Contact information

Skywarden,
Ursa Astronomical Association
Kopernikuksentie 1
00130 Helsinki
taivaanvahti(at)ursa.fi

Ursa Astronomical Association

Active aurora band - 27.9.2019 at 22.15 - 27.9.2019 at 22.50 Mustasaari Observation number 85843

Visibility Unclassified

Marko Takala, Vaasan Andromeda

Northern lights forecasts promised a night shift with the camera. From a familiar place, the northern lights stood out in the north, the complete silence and the mirrored sea. To the west, a handsome arc was drawn in the sky. Holding the law of heaven and then fading slowly. STEVE.

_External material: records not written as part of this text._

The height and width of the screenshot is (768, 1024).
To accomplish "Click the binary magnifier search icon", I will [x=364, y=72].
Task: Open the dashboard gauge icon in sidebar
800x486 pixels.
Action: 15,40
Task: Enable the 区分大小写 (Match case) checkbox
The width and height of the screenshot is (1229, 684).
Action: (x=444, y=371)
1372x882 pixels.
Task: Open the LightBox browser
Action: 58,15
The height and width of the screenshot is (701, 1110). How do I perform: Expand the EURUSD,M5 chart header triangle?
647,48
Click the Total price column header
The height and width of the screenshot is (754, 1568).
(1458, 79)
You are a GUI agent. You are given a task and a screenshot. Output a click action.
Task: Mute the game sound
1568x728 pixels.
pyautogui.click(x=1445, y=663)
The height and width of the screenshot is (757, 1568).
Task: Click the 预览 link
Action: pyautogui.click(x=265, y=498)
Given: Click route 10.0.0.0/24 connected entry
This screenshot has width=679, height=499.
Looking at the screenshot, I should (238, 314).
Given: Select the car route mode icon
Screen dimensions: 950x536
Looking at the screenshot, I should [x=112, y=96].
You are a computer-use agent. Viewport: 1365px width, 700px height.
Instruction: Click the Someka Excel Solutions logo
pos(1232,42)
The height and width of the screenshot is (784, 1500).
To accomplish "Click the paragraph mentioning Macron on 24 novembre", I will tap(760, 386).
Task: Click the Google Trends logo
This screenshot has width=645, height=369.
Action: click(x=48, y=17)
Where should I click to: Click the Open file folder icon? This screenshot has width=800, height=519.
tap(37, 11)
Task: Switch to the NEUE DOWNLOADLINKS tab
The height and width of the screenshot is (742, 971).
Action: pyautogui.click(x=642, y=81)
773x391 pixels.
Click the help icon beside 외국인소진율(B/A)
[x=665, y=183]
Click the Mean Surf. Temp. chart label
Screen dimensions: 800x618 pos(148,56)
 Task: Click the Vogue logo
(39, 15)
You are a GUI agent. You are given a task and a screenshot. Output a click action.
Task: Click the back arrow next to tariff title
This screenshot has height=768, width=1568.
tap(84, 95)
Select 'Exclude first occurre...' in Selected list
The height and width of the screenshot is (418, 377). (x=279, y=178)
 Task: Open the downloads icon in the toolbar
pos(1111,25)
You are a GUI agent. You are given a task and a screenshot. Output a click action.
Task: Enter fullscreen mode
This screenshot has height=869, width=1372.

Images include a panoramic image at 14 millimeters, wide-angle images at 14 millimeters, and images of the arc at 50 millimeters.



More similar observations
Additional information
  • Aurora brightness
    • Bright auroras
  • Colors with unaided eye and other features
    • Fully red auroras info

      Completely dark red aurora is a very rare and strikingly handsome revelation. This phenomenon is also due to the discharge of an excitation state of an atomic oxygen.

      Throughout red aurora. Photo by Tobias Billings.

    • Green auroras info

      Green, seen with the naked eye, is one the most common colors of the aurora. The green color is derived from atomic oxygen.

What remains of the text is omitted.